Please consider the following:
In (health) decision modelling, an often-used approach is to extrapolate observed survival data with parametric functions.
The NICE Technical Support Unit summarised this methodology here and in a one-page summary here.
Usually, several parametric models are estimated. However, depending on the data used, it can happen that one (or more) specific model is ‘not converging’.
In R, the package flexsurvreg
will give a warning message if this occurs:
Warning message: In flexsurvreg(Surv(times_start_ELd, times_end_ELd, type = "interval2") ~ : Optimisation has probably not converged to the maximum likelihood - Hessian is not positive definite.
In a report, I have seen colleagues addressing this issue as follows:
“[…] model did not converge due to the limited number of events over the long-term.”
and
“[…] model could not converge […]. No parametric function were estimated using these models.”
This post suggests a couple of solutions to avoid this error.
However, here I am rather interested in the implications of a non-converging model when other (alternative) models do give estimates.
My questions are:
How can you determine that the non-convergence is due to the limited number of events and not due to other causes (like massive censoring)?

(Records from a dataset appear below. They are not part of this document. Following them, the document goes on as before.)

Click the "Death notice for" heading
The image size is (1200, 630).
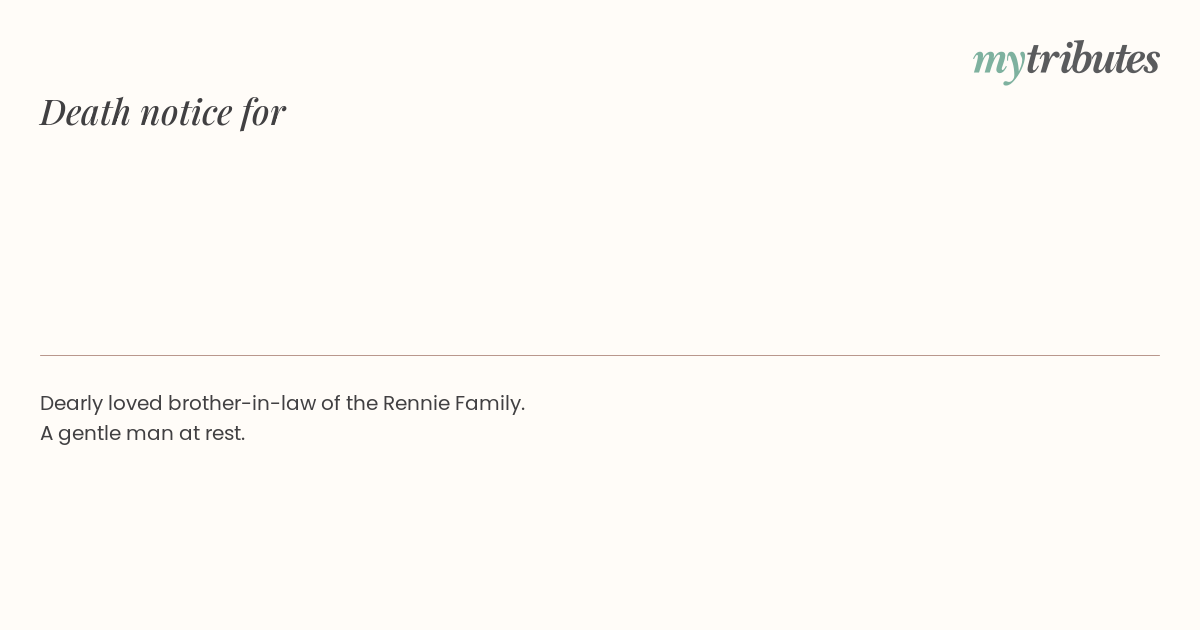163,112

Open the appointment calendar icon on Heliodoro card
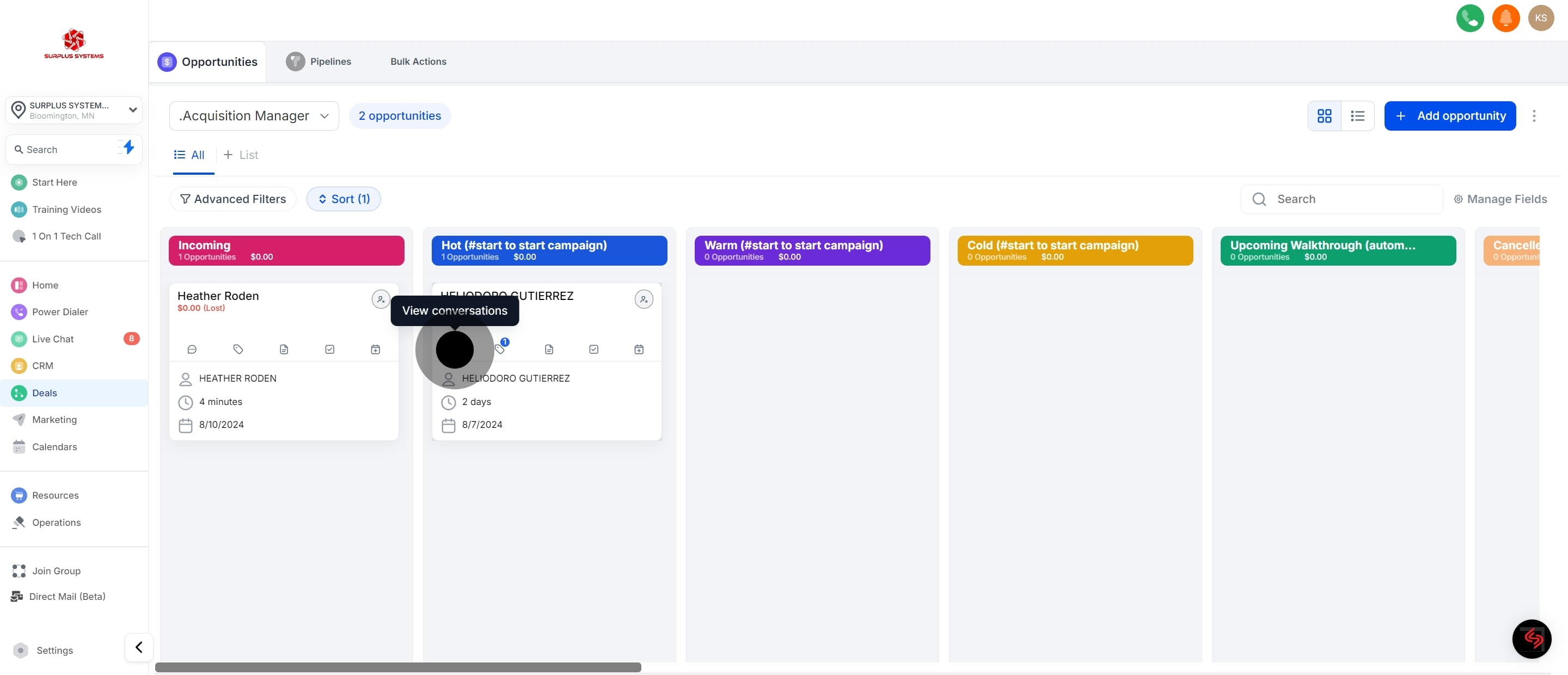(639, 349)
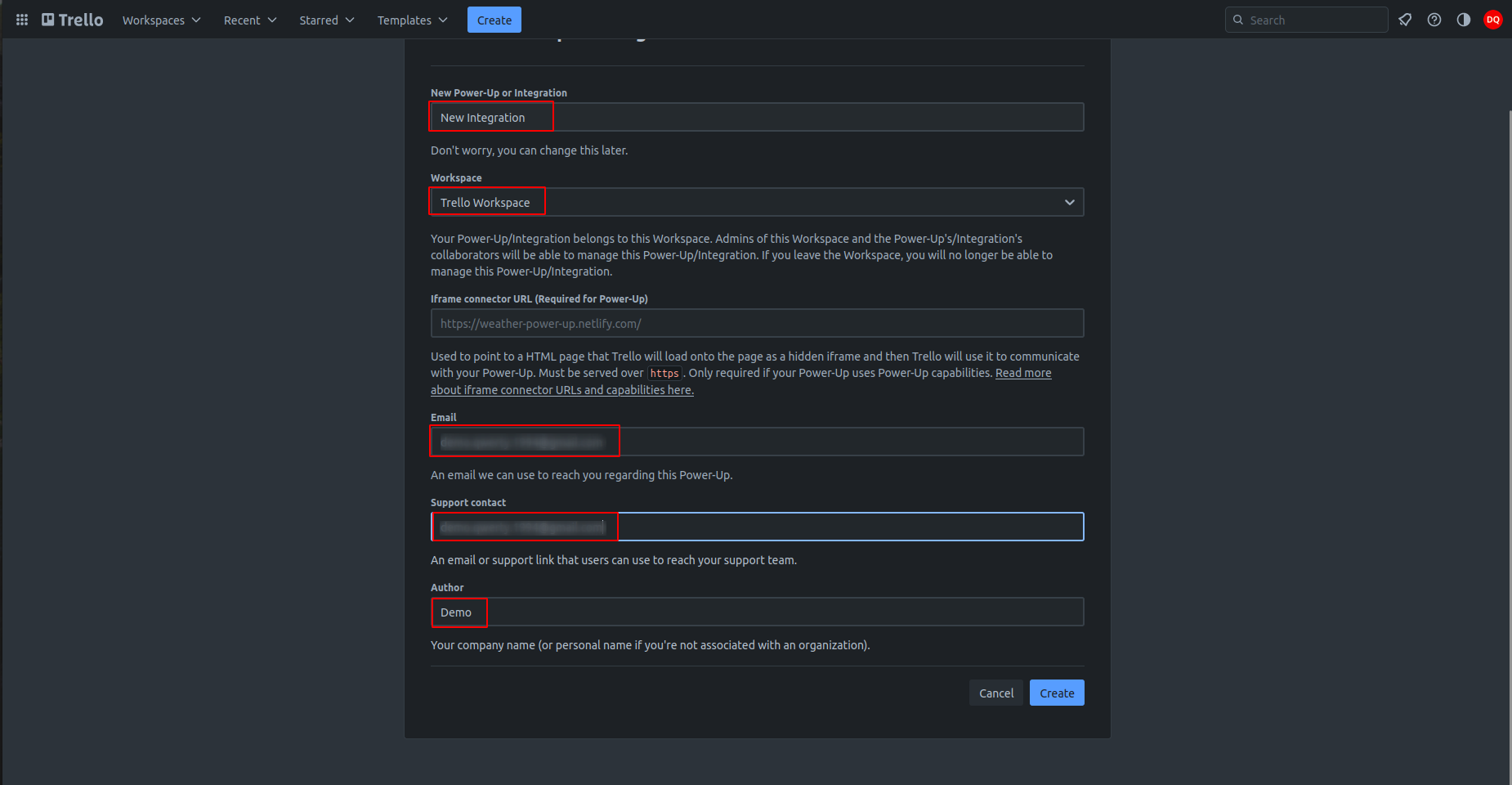Viewport: 1512px width, 785px height.
Task: Expand the Starred menu
Action: click(x=326, y=20)
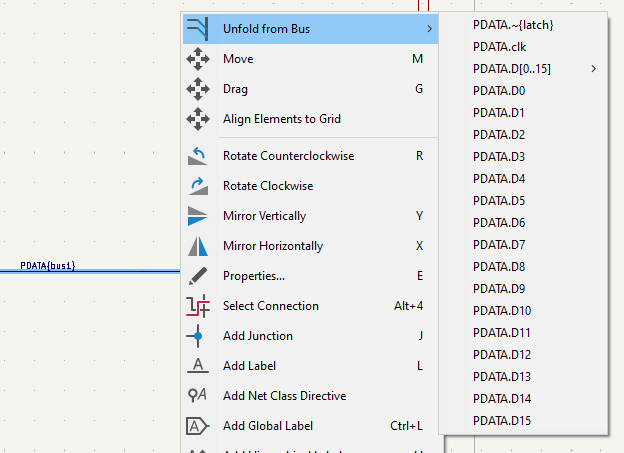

Am I correct in assuming that since the problem of non-convergence often happens in only one or a few models using the same data set, this is not per se a problem of the data but rather the parametric function? (What I mean here is that I do not need to investigate the scaling of the variables used for the parametric estimation as this works fine with the majority of the models. Hence, I would not re-scale the data but rather accept the model cannot be properly estimated.)
If this non-convergence happens with one (or a few) model(s) only, is it common to ignore this model?